╭──
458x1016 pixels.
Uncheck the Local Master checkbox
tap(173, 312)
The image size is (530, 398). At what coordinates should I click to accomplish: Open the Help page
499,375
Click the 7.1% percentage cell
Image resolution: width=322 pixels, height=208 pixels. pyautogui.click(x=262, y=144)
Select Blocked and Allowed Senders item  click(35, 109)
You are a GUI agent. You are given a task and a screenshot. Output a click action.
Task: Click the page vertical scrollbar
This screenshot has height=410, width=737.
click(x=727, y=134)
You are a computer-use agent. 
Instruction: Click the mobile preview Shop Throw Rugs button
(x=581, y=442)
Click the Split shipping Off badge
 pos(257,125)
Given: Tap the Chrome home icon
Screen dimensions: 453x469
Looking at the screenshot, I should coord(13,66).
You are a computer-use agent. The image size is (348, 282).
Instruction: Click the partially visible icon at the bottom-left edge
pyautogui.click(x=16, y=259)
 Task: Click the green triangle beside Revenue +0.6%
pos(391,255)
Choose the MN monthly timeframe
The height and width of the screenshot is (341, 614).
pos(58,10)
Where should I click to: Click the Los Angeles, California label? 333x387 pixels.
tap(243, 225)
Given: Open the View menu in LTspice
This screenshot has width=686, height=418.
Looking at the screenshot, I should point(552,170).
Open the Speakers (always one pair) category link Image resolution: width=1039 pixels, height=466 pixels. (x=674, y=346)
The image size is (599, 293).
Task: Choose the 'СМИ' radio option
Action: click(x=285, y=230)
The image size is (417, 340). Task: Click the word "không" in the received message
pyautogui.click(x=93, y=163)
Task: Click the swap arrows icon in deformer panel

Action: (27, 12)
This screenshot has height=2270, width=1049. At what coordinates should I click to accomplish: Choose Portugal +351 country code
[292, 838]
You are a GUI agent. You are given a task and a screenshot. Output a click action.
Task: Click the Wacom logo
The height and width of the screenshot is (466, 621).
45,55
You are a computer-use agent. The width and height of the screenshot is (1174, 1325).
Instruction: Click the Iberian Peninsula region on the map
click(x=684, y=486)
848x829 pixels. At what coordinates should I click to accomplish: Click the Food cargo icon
╰──
▶ _WHAT IS NEEDED_
Would you please filter the lines above and copy every one that includes "agent"?

▶ _ANSWER BELOW_
You are a GUI agent. You are given a task and a screenshot. Output a click action.
You are a computer-use agent. 
You are a computer-use agent. The image size is (348, 282).
You are a GUI agent. You are given a task and a screenshot. Output a click action.
You are a computer-use agent. The width and height of the screenshot is (1174, 1325).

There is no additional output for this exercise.